Для этого под куполом есть мисс Гидди. Смеющаяся, звонкая, умная и всезнающая мисс Гидди, разгадывание татуировок-рубцов на спине которой скрашивает сутки за сутками, недели за неделями. Мисс Гидди призвана отвлекать.

Иногда получается, иногда нет.

Поэтому когда подрос один из первенцев Джо, вымахал под стать папашке в затмевающего солнце гиганта — вот тогда стало совсем плохо. Риктус, огромный, искренний, но слегка слабоумный Риктус едва ль не сломал Ангхарад запястье, напугал до смерти — глаза у Ангхарад огромные, на узком точёном лице точно две желтовато-карих тусклых звезды.

Ржавые рыжие карлики.

– Хочу братика!

Сына. Наследника. Военачальника.

В колючих чёрных зрачках-точечках первенца Джо — слепая ярость и смешанная с жестокостью похоть. Он большой. Он больше своего постаревшего отца. Он огромен и силён — в его тени Ангхарад вновь чувствует это гнетущее сознание ощущение собственной беспомощности.

“Прелес-с-сть.”

В его тени Ангхарад каменеет, словно соляной столб. Ангхарад — посмевшая обернуться жена Лота. Ангхарад — мёртвая тишина, натянутая струна, смуглая, резкая, острая, жилистая — тетива.

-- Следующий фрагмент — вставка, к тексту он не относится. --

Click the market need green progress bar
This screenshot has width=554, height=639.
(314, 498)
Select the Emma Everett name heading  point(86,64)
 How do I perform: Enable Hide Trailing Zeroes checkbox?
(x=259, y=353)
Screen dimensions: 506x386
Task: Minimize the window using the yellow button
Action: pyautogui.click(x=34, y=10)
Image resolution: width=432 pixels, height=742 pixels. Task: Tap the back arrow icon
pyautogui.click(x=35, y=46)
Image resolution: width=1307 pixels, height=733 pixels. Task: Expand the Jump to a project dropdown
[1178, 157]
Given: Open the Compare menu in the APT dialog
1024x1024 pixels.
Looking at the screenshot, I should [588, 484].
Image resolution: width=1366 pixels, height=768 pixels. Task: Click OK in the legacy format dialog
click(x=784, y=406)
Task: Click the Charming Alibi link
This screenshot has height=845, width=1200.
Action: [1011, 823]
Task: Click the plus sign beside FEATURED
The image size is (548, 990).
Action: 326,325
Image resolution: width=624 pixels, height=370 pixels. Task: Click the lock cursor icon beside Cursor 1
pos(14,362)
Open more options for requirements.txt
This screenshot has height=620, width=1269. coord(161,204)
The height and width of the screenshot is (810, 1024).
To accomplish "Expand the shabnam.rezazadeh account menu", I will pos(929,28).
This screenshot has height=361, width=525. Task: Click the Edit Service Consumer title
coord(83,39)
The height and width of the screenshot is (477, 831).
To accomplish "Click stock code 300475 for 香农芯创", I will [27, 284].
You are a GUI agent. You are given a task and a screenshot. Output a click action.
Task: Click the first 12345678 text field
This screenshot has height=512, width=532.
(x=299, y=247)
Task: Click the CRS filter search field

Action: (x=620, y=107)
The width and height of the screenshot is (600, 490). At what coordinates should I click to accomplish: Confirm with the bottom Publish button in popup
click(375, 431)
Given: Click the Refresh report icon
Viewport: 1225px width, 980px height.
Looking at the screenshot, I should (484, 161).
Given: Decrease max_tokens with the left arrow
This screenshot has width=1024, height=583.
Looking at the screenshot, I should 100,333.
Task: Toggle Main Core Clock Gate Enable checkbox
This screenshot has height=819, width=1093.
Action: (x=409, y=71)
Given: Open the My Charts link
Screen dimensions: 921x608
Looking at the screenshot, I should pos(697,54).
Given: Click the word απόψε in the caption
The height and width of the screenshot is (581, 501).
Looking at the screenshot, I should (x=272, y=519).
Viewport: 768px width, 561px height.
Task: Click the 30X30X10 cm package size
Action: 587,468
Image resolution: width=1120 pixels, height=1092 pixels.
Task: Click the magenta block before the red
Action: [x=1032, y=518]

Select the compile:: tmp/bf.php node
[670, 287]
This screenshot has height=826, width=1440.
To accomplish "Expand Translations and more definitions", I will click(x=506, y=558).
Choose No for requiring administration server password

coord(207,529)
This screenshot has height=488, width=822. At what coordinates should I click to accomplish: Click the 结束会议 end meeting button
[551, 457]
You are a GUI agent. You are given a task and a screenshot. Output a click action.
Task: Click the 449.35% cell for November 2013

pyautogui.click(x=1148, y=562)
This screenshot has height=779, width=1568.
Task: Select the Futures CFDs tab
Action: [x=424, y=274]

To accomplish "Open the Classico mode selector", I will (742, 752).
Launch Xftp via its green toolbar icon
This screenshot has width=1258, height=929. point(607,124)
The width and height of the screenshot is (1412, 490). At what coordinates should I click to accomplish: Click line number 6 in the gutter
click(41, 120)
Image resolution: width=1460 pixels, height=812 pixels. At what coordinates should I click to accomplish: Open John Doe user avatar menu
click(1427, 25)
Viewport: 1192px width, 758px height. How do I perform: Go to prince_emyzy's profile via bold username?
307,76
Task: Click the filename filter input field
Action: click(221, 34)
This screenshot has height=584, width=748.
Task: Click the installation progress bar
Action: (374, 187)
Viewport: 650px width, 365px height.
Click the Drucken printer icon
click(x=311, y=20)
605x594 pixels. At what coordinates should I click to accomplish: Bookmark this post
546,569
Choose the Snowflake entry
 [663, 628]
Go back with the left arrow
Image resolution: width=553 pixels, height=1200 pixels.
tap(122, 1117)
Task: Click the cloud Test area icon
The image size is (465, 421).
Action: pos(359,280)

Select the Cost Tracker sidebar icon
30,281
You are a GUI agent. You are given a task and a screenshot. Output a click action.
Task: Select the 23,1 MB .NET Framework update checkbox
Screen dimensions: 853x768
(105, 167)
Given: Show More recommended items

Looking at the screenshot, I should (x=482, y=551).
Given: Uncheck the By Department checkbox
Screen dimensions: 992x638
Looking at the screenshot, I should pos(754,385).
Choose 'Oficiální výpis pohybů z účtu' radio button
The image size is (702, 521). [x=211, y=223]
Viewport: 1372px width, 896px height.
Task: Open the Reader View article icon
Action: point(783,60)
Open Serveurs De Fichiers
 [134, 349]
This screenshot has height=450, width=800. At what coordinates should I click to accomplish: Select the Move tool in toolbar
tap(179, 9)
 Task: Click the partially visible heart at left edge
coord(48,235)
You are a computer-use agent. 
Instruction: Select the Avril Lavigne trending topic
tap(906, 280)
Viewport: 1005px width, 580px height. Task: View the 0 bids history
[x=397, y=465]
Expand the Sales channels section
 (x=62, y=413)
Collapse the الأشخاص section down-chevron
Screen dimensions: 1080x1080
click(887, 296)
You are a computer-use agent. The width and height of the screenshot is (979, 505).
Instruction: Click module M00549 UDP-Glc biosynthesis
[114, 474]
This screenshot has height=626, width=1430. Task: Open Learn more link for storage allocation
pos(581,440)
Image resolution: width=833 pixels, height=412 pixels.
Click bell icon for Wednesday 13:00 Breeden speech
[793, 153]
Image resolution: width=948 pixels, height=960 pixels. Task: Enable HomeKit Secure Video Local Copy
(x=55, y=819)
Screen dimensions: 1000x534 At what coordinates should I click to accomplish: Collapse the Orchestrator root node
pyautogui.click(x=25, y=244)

Собственность Несмертного Джо.

– Отпусти её, Риктус, — он — отец. И его тень вытягивается на песке, когда заходит солнце. Тень его наследника укорачивается в полдень. Для Ангхарад ничего более пугающего и безопасного одновременно, нежели тень, что отбрасывает полковник Джо, нет и никогда не будет.

Голос Несмертного звучит глухо за респиратором. Он никогда не повышает тон, не кричит в присутствии жён. Что-то в нём, что-то злое и жестокое, что-то вроде осколков стекла в глотке, превращает его голос в холодную кромку бритвы.

Над уродливой маской с лошадиными зубами вспыхивает синее пламя — вспыхивает и режет без ножа сильнее, чем самое острое слово, самый злой крик. Глаза полубога Цитадели — два сверлящих голубовато-стальных лезвия, две бездны вроде неба над головой.

– Отпусти её. Немедленно.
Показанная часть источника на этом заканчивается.